Railway station in Samastipur, Bihar, India

Samastipur Junction (station code: SPJ) is a major railway station in Bihar, India, under the East Central Railway zone (ECR). It is one of the busiest junctions in North Bihar and serves as the headquarters of the Samastipur railway division. The station is strategically located and acts as a gateway to the Mithila region and parts of North Bihar. This station is NSG-2 category station. Muzaffarpur and Darbhanga are other two NSG-2 category stations of SPJ division. This station is among top 10 highest revenue earning stations in ECR.

== Railway lines ==
Samastipur Junction is a major railway junction where several broad-gauge lines converge. The routes branching from the station are as follows:

| Line | Route | Major destinations |
|---|---|---|
| Barauni–Gorakhpur line | Samastipur → Hajipur → Chhapra → Siwan → Gorakhpur | Hajipur, Chhapra, Siwan, Gorakhpur |
| Samastipur–Darbhanga line | Samastipur → Darbhanga → Jaynagar / Nirmali | Darbhanga, Madhubani, Jaynagar |
| Samastipur–Muzaffarpur–Raxaul line | Samastipur → Muzaffarpur → Motihari → Raxaul | Muzaffarpur, Motihari, Raxaul (Nepal border) |
| Samastipur–Khagaria–Munger–Bhagalpur line | Samastipur → Khagaria → Munger → Bhagalpur → Sahibganj | Khagaria, Munger, Bhagalpur, Sahibganj, Howrah |
| Samastipur–Sitamarhi line | Samastipur → Janakpur Road → Sitamarhi → Raxaul | Sitamarhi, Raxaul |
| Samastipur–Patna line | Samastipur → Dalsinghsarai → Hajipur → Patna | Dalsinghsarai, Hajipur, Patna |
| Samastipur–Katihar line | Samastipur → Saharsa → Purnia → Katihar → Guwahati | Saharsa, Purnia, Katihar, Northeast India |

== Facilities ==
The major facilities available are waiting rooms, a retiring room, computerised reservation facility, a reservation counter and vehicle parking etc. The vehicles are allowed to enter the station premises. There are refreshment rooms with vegetarian and non-vegetarian food items, a tea stall, book stall, post and telegraphic office and Government Railway Police (G.R.P.) office. Automatic ticket vending machines have been installed to reduce the queue for train tickets at the station.

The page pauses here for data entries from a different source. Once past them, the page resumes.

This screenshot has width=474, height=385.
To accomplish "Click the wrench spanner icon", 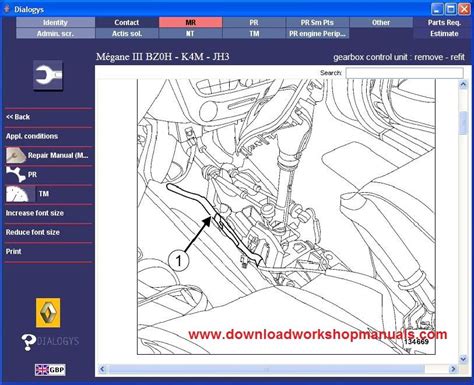I will [48, 75].
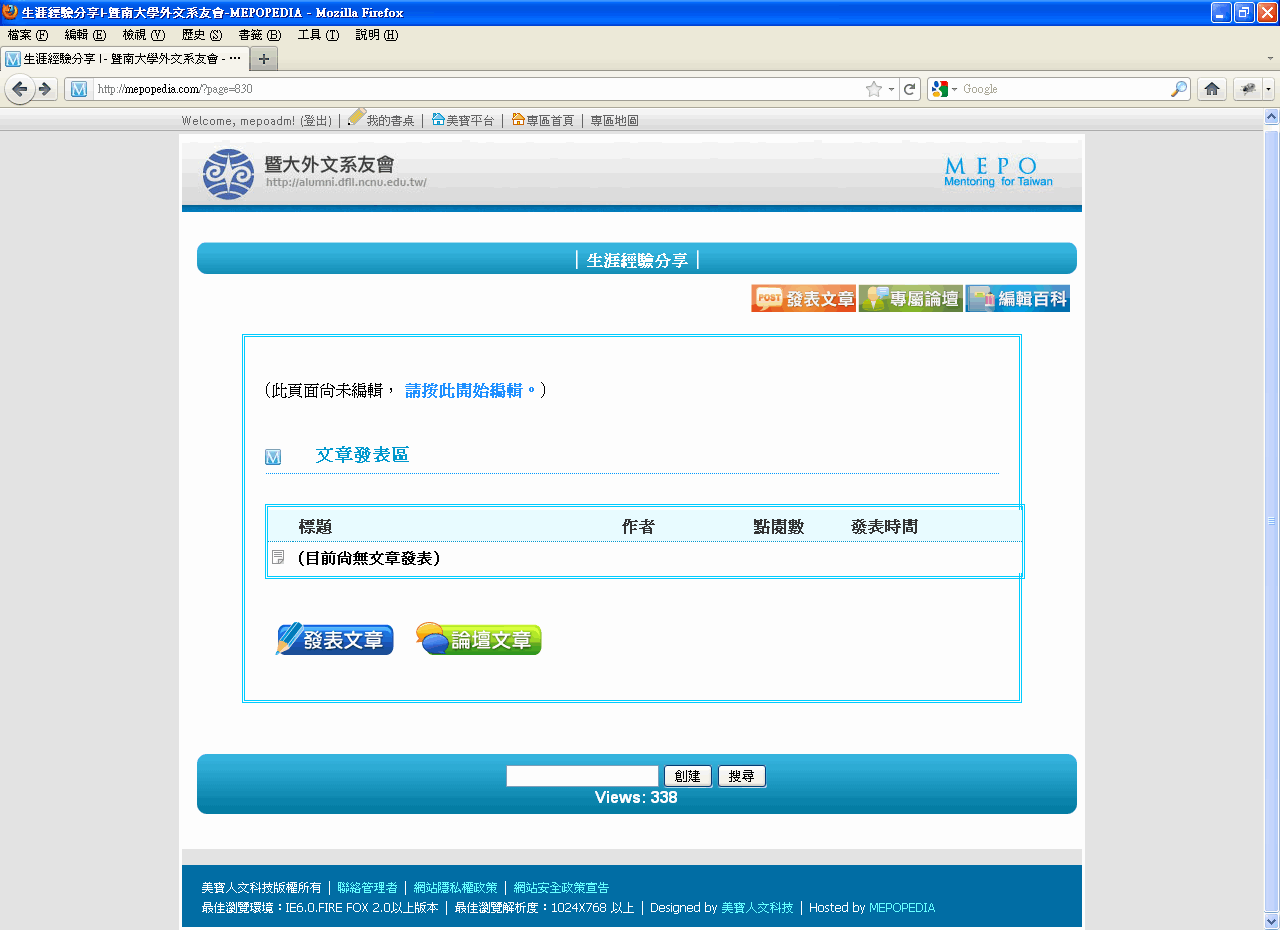Bookmark this page with the star icon
Viewport: 1280px width, 930px height.
point(873,89)
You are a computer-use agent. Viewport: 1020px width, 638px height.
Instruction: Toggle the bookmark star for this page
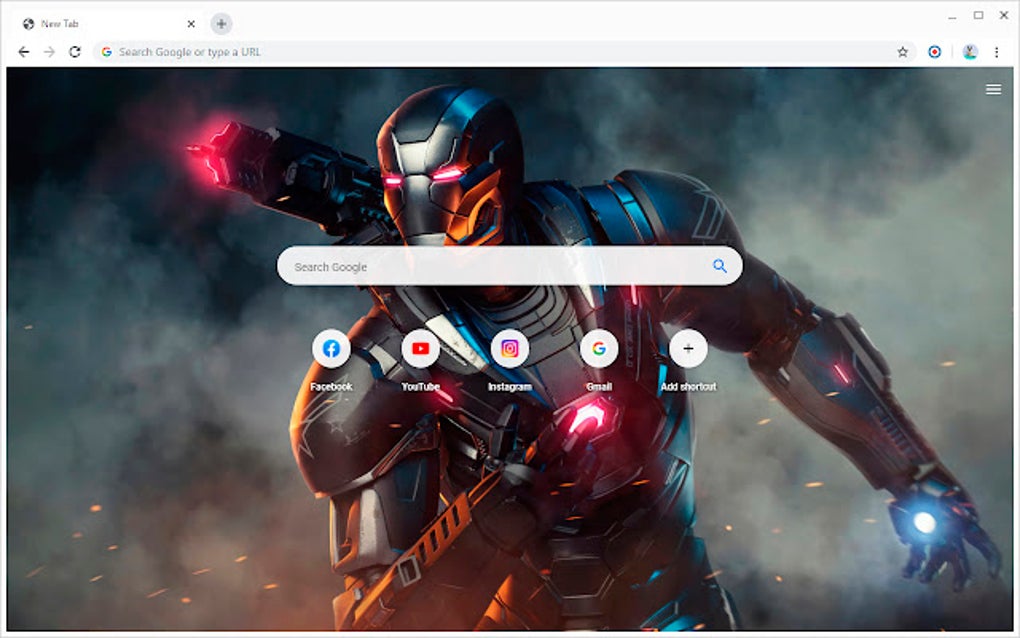[x=901, y=51]
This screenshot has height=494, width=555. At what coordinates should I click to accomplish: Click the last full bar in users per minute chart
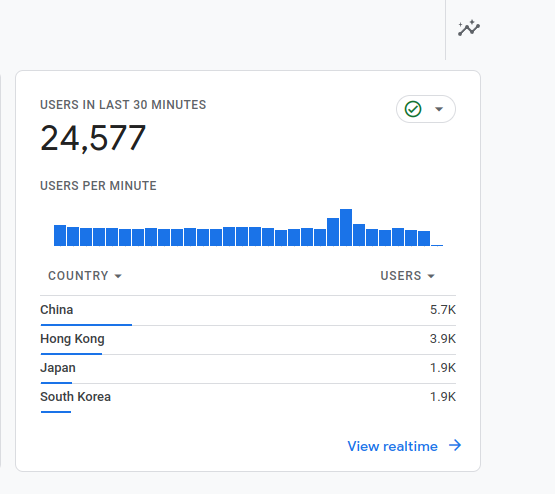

The station is also equipped with free Wi-Fi. The station also has recently been equipped with lifts at both ends of the station.

===Platforms===
There are seven platforms at Samastipur Junction. The platforms are interconnected with two foot overbridges (FOB). Platform 3,4 and 5 are the busiest platforms and are mostly used for long-haul trains.